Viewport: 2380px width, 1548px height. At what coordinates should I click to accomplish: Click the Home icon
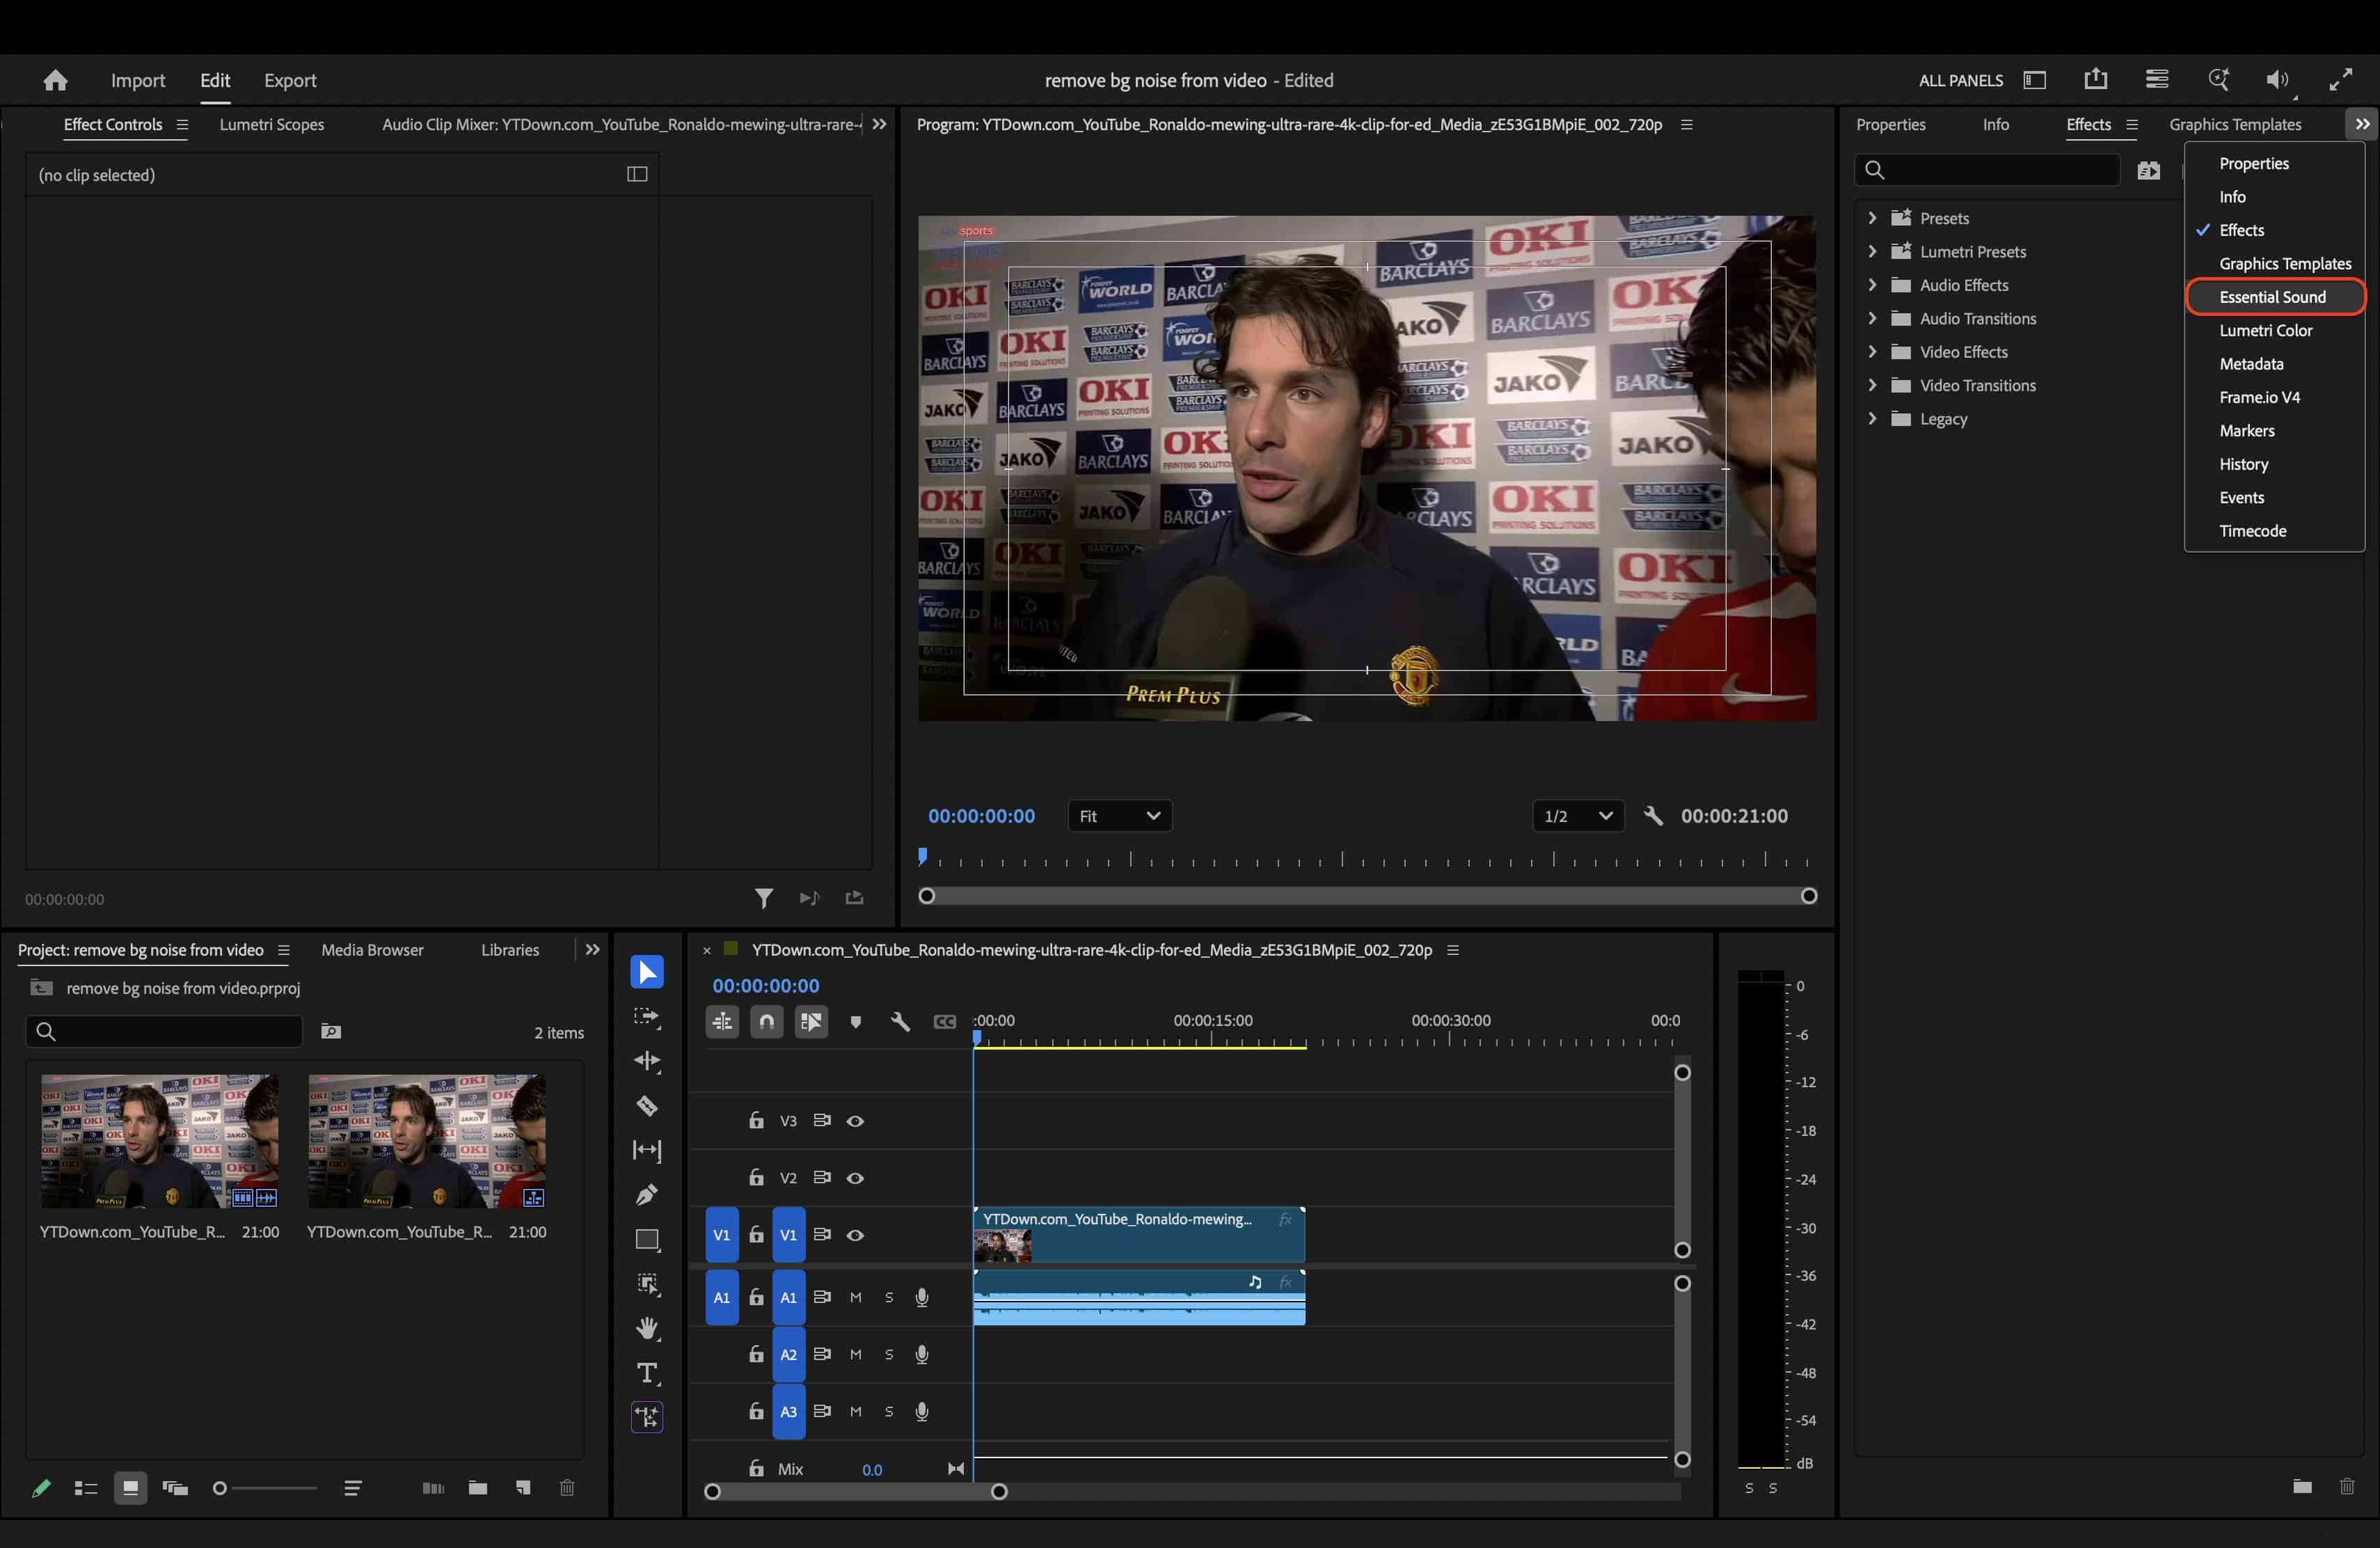[x=56, y=80]
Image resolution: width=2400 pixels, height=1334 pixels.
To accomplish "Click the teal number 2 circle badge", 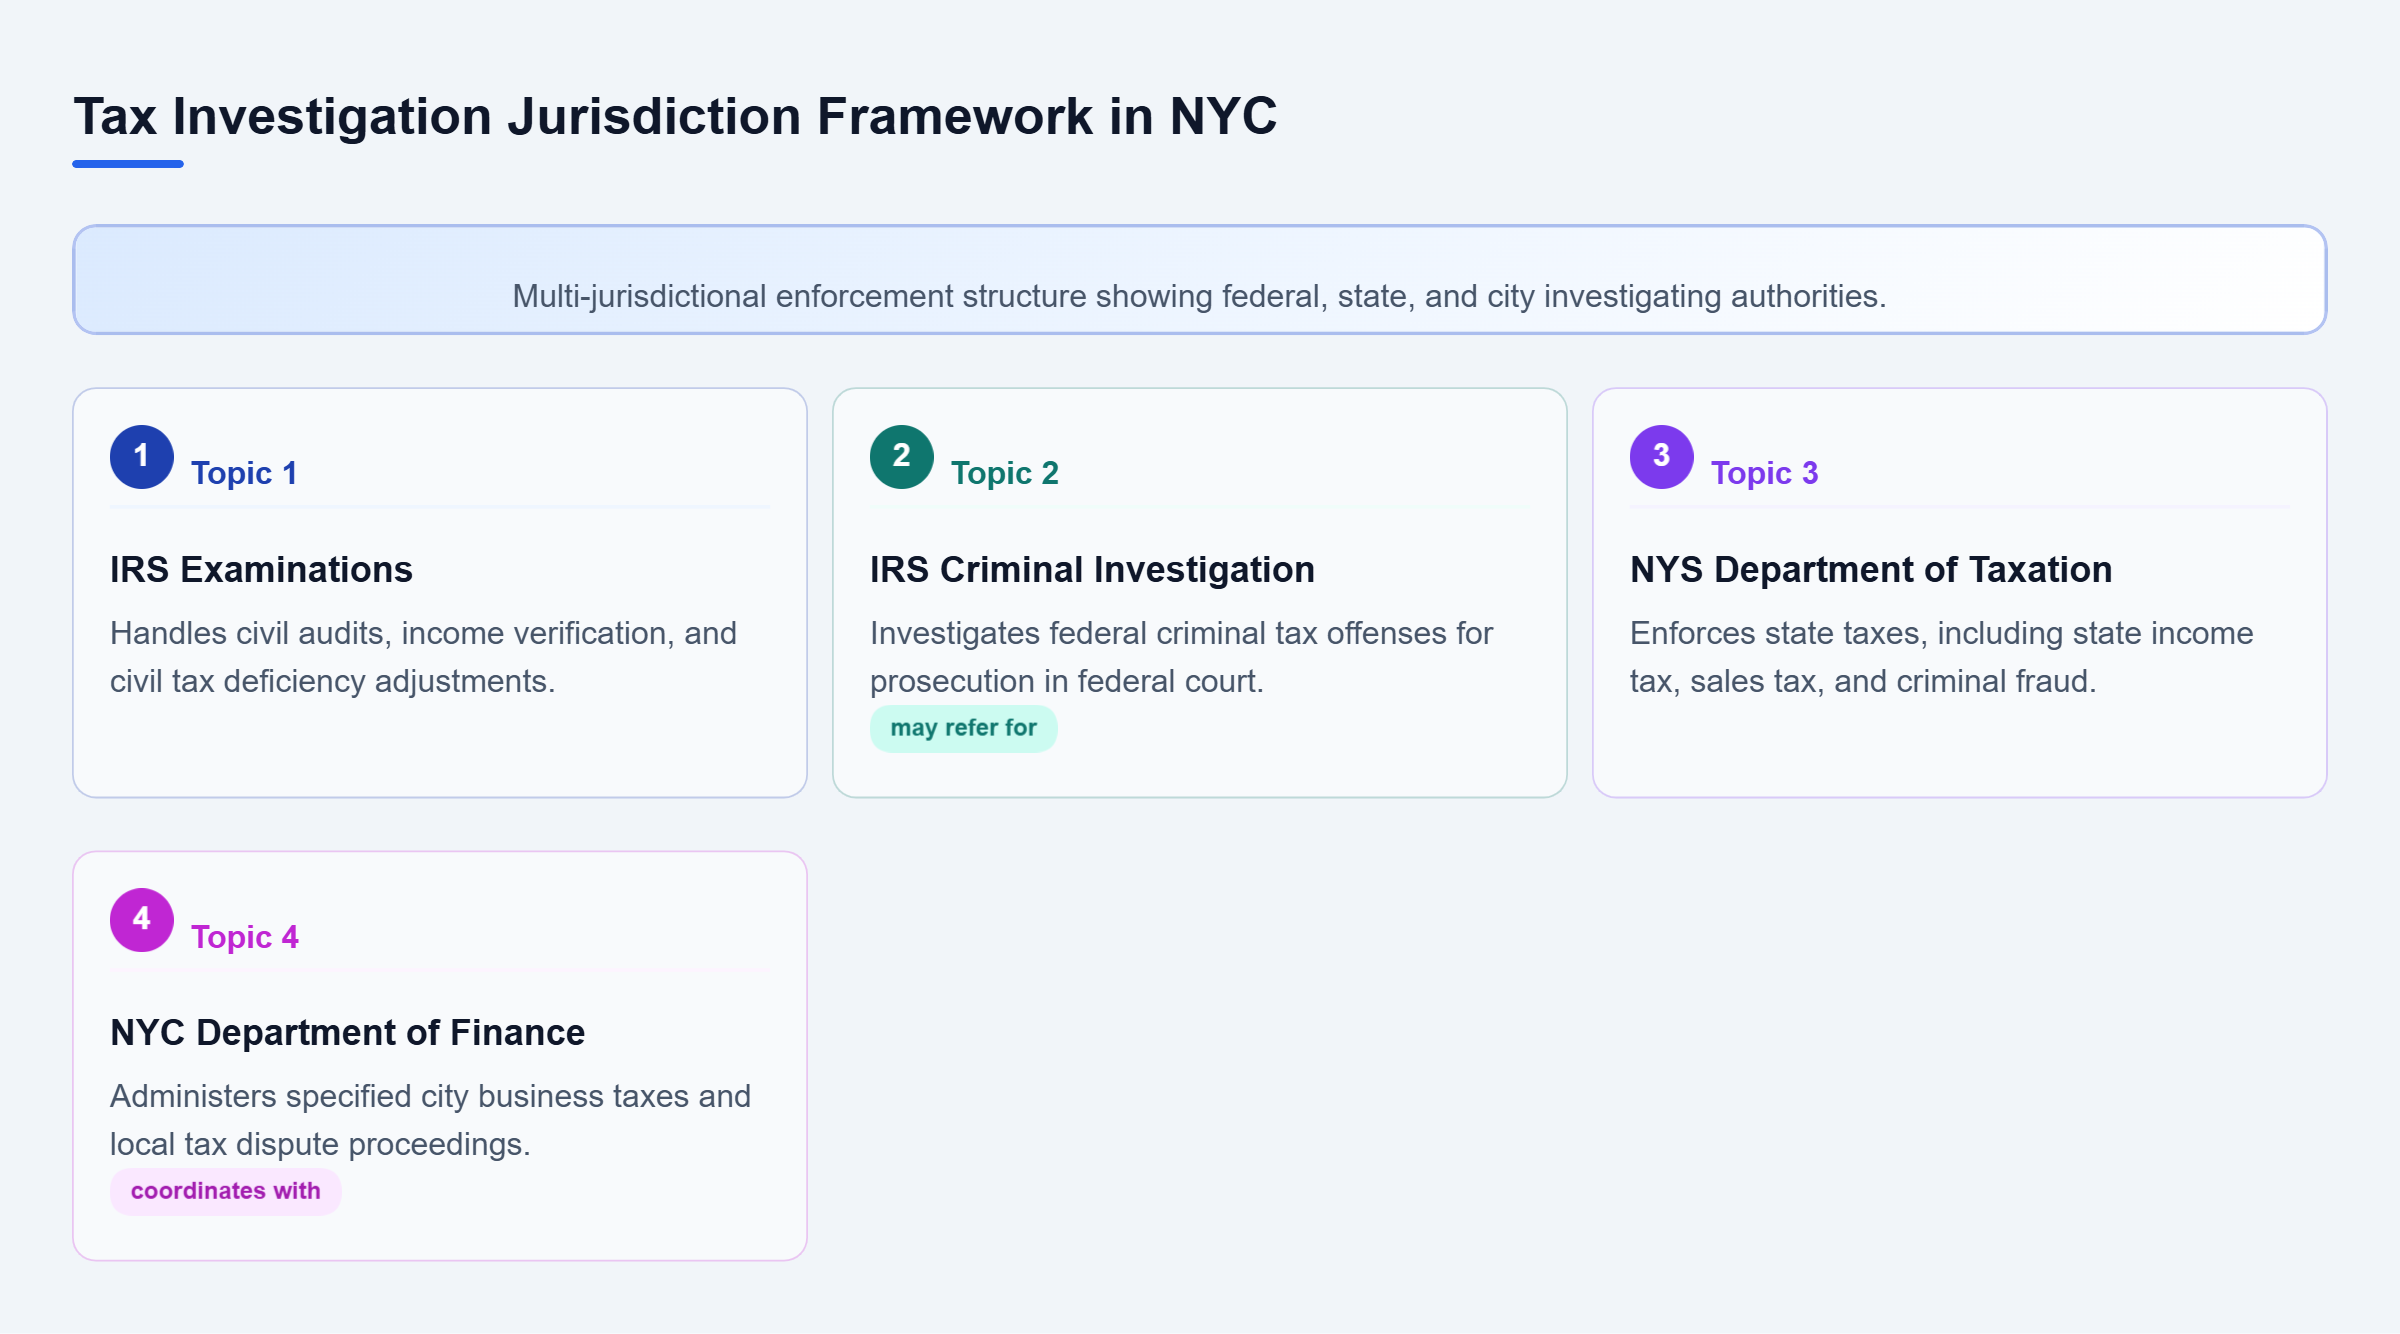I will click(902, 457).
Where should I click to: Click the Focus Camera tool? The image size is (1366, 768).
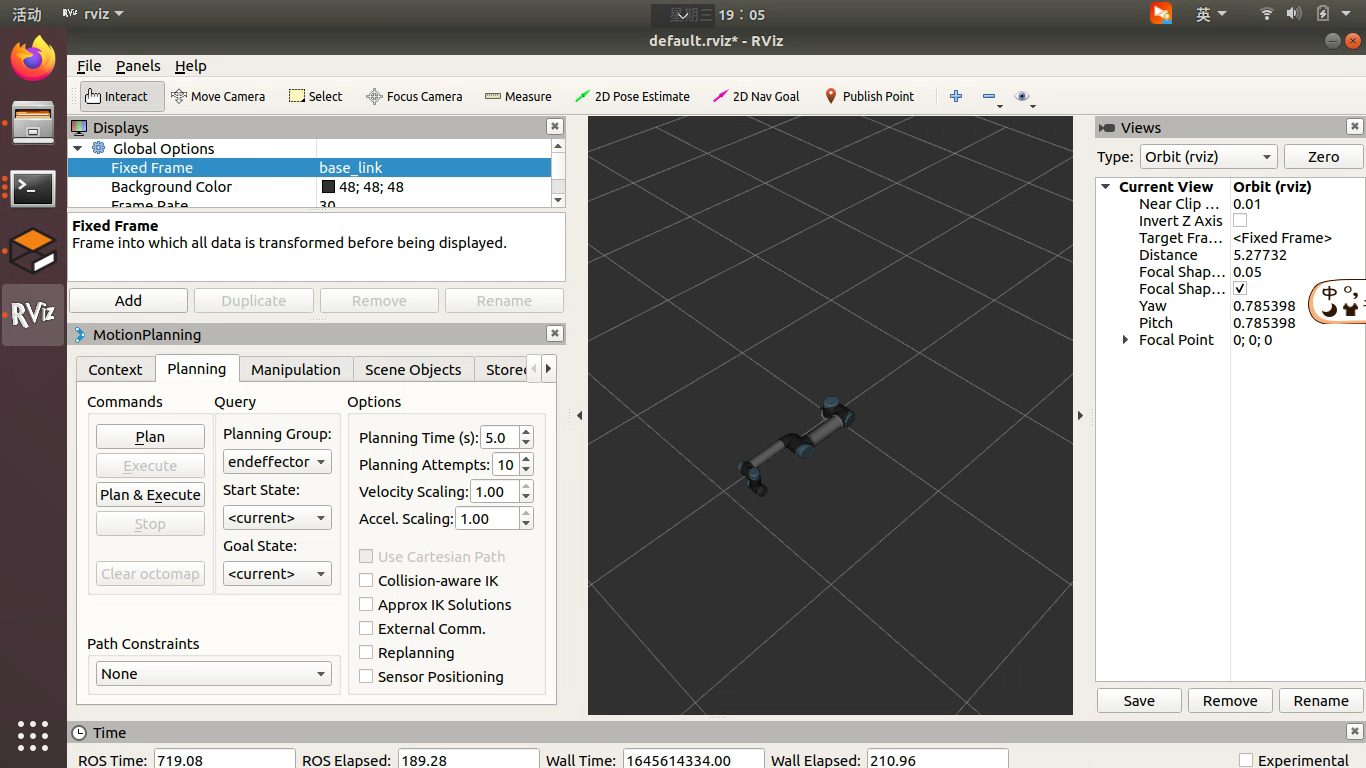414,96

**What is required**
Starting with the line that contains "Where should I" and going on through the end of the entries, rewrite those lines as a numbered list with blank lines left out. Leave the pictures out.

**Task solution**
1. Where should I click to: Click the Focus Camera tool? The image size is (1366, 768).
2. 414,96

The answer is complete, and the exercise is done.